DAS PROBLEM MIT DER HUSTLE CULTURE

„Die Idee, dass das Geheimnis von Erfolg mehr zu arbeiten ist, ist nicht wahr“, erklärte Ex-Twitter Vice President und Bestseller-Autor Bruce Daisley auf der „UNLEASH“-Konferenz 2018 in London. Arbeitswochen, die länger als 55 Stunden seien, würden demnach die Kreativität von Menschen verschlechtern. „Mehr Stunden bedeuten zwar, dass Angestellte mehr arbeiten, dennoch erreichen sie in dieser Zeit sogar weniger.“ Daisley führte an, dass laut Studien rund die Hälfte aller Angestellten, die Überstunden machen und außerhalb der Arbeit Mails checken, Zeichen von starkem Stress zeigen. „Stress ist ein Trigger für das Angstsystem. Das hat zur Konsequenz, dass die Angst der Kreativität und der Fähigkeit neue Ideen zu generieren, schadet.“ E-Mails und Automatisierungsprozesse würden alles nur verschlimmern. „Vor ein paar Jahren haben Mitarbeiter*innen noch darum gefleht, die Möglichkeit zu haben ihre Arbeitsmails auf das Handy geschickt zu bekommen. Das hat den durchschnittlichen Arbeitstag von 7,5 Stunden auf 9,5 Stunden verlängert.“

Die Arbeitstage werden im Schnitt also länger, doch die Zeit, die uns zur Verfügung wird, wird es nicht. Es ist eine logische Konsequenz, dass in anderen Bereichen Opfer gebracht werden müssen. Menschen, die sehr viel arbeiten, haben oft nicht mehr die Kraft und die Motivation etwas für ihren Körper zu tun – sei es Sport, ein Spaziergang oder gesundes Essen. Vielleicht leiden aber auch die sozialen Kontakte. Einem Treffen mit Freunden abzusagen, weil man so „beschäftigt mit der Arbeit ist“, mag in manchen Ohren sogar gut klingen. Schließlich bedeutet es, dass man gebraucht wird. Man stellt etwas mit seinem Leben an, oder nicht? 

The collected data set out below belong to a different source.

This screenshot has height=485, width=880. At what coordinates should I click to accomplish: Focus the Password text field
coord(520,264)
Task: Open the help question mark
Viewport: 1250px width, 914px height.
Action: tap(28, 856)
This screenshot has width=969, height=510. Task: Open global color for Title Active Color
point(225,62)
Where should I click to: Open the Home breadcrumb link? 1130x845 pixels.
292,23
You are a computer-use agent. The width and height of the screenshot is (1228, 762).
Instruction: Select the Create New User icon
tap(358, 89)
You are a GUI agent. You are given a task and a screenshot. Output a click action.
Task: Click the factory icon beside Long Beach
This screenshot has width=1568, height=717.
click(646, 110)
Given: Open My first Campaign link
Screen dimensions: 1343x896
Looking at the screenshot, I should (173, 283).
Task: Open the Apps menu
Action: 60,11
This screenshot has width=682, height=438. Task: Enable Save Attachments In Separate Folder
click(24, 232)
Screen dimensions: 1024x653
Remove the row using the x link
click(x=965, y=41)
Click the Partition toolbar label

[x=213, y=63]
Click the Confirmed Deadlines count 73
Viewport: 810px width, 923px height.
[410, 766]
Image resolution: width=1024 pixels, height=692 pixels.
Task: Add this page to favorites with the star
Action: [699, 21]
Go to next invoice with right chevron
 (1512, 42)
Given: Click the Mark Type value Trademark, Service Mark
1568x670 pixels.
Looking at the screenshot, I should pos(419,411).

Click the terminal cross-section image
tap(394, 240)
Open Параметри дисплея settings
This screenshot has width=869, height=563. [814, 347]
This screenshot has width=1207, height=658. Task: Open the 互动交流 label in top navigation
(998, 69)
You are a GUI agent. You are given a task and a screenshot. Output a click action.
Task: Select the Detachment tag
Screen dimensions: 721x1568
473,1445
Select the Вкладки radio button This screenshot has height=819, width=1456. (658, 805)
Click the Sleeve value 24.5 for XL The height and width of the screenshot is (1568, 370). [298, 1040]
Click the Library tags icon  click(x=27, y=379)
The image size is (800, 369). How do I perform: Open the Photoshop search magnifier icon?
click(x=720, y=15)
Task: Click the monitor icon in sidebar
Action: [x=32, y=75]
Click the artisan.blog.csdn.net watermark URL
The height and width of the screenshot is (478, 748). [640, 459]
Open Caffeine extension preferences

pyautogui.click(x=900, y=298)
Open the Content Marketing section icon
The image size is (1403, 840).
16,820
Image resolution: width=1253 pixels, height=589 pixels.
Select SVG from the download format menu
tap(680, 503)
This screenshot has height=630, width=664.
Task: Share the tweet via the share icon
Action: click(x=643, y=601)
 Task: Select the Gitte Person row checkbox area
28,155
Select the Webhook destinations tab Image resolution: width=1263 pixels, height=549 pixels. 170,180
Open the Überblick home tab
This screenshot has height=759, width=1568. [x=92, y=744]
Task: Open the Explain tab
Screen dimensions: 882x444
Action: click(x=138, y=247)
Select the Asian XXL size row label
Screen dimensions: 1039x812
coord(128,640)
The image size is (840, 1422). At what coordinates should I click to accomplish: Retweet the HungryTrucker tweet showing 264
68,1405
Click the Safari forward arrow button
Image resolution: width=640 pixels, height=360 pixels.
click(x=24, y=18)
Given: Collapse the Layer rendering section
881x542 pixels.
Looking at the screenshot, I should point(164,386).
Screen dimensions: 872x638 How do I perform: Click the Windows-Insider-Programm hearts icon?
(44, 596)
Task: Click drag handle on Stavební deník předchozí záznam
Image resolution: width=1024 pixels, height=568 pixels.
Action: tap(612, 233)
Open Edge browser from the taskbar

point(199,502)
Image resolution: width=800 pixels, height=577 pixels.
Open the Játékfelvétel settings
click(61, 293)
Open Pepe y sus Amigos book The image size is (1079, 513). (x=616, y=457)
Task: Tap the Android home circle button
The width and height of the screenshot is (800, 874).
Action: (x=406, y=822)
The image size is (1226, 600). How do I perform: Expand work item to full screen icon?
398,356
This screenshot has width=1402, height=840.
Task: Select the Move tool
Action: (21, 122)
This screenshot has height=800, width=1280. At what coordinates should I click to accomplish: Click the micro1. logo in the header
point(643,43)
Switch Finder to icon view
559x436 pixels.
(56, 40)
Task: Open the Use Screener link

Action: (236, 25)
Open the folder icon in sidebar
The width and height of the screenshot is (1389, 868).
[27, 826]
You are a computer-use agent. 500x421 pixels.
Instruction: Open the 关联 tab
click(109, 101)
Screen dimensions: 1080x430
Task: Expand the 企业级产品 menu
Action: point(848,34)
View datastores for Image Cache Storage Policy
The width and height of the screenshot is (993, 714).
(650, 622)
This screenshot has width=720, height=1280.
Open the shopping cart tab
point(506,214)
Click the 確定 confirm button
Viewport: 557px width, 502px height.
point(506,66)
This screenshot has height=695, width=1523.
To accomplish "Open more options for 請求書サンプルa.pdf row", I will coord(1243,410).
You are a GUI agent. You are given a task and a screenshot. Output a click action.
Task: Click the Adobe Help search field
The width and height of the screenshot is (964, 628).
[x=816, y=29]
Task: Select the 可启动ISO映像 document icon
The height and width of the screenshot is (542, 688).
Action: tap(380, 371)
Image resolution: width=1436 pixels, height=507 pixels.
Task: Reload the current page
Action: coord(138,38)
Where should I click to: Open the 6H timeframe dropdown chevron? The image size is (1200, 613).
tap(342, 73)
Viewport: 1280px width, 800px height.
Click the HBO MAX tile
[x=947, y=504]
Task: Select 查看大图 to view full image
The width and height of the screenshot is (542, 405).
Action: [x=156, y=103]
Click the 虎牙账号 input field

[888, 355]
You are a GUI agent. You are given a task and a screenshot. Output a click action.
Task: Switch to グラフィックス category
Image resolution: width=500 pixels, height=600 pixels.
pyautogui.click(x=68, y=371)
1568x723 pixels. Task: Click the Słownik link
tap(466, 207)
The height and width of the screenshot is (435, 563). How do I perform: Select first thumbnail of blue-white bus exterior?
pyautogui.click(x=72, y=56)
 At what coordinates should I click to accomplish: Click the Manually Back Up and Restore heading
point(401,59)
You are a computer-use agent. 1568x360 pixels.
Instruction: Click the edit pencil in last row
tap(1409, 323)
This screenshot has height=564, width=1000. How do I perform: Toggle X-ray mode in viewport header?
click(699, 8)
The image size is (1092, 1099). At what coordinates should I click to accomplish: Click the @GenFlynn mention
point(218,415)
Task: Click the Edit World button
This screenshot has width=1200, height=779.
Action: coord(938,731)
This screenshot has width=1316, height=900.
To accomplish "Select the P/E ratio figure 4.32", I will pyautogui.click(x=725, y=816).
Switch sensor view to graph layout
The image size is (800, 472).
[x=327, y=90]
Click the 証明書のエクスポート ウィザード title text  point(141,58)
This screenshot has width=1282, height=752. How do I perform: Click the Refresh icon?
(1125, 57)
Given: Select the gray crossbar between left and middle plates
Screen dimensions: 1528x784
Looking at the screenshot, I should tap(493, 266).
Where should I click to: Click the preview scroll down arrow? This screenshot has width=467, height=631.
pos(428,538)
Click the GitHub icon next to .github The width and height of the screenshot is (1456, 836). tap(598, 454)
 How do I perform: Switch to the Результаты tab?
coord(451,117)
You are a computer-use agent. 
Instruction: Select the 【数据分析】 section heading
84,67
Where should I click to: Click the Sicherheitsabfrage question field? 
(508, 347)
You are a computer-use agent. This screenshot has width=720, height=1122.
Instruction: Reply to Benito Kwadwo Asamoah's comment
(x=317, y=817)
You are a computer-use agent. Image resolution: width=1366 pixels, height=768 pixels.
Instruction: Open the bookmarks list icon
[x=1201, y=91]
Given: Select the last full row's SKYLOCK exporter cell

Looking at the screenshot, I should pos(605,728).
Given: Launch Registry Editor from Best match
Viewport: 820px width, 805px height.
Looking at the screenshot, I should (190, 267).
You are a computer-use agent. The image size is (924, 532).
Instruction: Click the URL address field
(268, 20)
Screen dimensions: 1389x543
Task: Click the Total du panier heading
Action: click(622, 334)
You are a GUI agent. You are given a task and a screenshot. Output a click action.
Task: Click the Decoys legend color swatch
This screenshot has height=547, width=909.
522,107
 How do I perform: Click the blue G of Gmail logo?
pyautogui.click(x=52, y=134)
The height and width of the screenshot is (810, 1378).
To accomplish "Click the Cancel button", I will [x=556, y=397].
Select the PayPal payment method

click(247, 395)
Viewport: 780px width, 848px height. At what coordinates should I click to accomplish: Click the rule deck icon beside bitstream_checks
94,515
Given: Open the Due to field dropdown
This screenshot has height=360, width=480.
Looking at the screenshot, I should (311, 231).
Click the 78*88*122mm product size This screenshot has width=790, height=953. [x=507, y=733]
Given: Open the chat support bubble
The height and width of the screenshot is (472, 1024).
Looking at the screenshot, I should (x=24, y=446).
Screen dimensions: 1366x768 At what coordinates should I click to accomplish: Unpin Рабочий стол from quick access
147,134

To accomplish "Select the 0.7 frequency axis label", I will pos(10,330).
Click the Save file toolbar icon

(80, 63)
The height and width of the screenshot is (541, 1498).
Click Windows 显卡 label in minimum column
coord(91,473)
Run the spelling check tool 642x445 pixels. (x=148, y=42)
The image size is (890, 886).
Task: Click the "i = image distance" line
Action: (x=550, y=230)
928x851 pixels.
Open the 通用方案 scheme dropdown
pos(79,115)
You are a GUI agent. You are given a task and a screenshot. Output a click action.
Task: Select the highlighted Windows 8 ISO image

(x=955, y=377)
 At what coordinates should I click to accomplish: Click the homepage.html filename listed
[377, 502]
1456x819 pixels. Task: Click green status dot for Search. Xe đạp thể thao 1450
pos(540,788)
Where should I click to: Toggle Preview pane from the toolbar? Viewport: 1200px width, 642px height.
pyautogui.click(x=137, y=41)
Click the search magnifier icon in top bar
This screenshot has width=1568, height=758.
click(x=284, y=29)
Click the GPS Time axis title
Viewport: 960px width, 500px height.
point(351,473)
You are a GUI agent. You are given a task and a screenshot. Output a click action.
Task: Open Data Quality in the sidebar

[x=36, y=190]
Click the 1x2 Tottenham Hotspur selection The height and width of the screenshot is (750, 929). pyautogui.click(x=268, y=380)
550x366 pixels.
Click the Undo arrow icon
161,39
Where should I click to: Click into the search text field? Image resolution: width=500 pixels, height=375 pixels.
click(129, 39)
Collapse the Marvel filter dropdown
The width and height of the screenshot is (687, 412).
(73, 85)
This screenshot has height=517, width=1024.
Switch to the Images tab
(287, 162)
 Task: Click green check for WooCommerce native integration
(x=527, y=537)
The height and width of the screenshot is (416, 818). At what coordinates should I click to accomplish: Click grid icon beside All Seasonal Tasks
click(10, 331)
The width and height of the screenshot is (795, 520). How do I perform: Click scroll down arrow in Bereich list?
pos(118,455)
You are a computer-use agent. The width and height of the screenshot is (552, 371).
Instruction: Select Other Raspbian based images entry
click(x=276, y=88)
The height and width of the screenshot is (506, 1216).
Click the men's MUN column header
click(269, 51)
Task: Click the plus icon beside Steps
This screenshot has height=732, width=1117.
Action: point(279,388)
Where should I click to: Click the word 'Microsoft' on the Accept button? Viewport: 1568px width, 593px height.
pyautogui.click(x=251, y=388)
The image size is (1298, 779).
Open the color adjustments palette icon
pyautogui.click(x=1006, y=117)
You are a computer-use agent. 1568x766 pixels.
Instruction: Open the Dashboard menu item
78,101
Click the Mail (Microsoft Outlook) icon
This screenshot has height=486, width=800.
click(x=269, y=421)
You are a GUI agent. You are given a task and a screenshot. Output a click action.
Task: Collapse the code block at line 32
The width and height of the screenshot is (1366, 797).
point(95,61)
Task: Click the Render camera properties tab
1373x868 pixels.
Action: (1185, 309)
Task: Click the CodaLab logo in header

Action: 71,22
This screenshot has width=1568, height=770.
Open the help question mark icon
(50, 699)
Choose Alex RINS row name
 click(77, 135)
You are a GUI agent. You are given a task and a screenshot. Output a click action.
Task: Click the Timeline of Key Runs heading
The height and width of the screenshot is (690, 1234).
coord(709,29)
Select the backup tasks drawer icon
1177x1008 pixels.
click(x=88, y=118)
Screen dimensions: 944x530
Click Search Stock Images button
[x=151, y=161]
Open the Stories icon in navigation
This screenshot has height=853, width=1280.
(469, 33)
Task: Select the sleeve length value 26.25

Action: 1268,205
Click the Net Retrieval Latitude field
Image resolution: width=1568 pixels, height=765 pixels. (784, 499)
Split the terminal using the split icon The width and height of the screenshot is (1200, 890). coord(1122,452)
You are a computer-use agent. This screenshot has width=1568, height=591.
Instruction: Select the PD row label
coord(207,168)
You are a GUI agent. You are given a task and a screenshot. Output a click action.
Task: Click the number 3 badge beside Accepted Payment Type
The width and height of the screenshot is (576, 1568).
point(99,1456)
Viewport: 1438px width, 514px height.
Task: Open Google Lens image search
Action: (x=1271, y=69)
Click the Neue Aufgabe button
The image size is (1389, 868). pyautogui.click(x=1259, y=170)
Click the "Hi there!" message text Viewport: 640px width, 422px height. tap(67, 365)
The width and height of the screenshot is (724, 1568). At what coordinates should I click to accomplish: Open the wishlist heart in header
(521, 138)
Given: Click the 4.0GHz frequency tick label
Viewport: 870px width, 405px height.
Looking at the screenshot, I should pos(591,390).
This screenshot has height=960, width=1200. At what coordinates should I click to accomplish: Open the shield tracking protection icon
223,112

Eine Entscheidung, die viele Menschen im Laufe ihres Lebens bereuen. Eine nun schon seit über 75 Jahren laufende Studie hat gezeigt, dass gerade die sozialen Kontakte das wiederkehrende Muster im Leben von Menschen sind, die sich selbst als glücklich einschätzen. Nicht nur führen sie zu mehr Zufriedenheit im Leben, sondern erhöhen auch deutlich die Wahrscheinlichkeit für eine bessere Gesundheit. Falls ihr euch für weitere Ergebnisse interessiert, findet ihr hier mehr Infos

WENIGER IST MEHR

Die Antwort auf ein erfülltes Leben UND Erfolg im Arbeitsleben muss und sollte nicht die Hustle Culture sein. Das beweist auch ein von 2015 bis 2019 stattfindendes Experiment aus Island, welches rund 1% seiner Einwohner, also 2.500 Menschen, eine 4-Tage-Woche anbot, oder die Stunden von 40 auf 35 Stunden reduzierte. Nicht nur fühlten sich Mitarbeiter deutlich weniger gestresst und hatten mehr Zeit für private Angelegenheiten, auch das Unternehmen profitierte davon. Während in manchen Fällen zumindest keine Einbuße in Bezug auf die Arbeitsleistung festzustellen waren, schafften die meisten Angestellten sogar mehr in der kürzeren Zeit. 

Will Stronge, der Untersuchungsleiter, fasste die Ergebnisse gegenüber der BBC zusammen. „Die Studie zeigt, dass der weltgrößte Versuch, die Arbeitswoche im öffentlichen Sektor zu verkürzen, unter Berücksichtigung aller Faktoren ein überwältigender Erfolg war.“ Er hofft, dass Regierungen basierend auf diesen Ergebnissen lernen werden. 

Mehr zu arbeiten, bedeutet also nicht mehr Erfolg – der Grundgedanke der Hustle Culture, harte Arbeit möge zum Ziel führen, ist nachvollziehbar. Und ja, es gibt Abschnitte im Leben, da können stressigere Phasen mit mehr Arbeitszeit sogar sinnvoll sein. Man sollte nur immer darauf achten, dass Dinge wie Überstunden ein Sprint bleiben und nicht zum Marathon ausarten, der nach und nach zur Gewohnheit wird. Für die eigene Gesundheit und die Produktivität.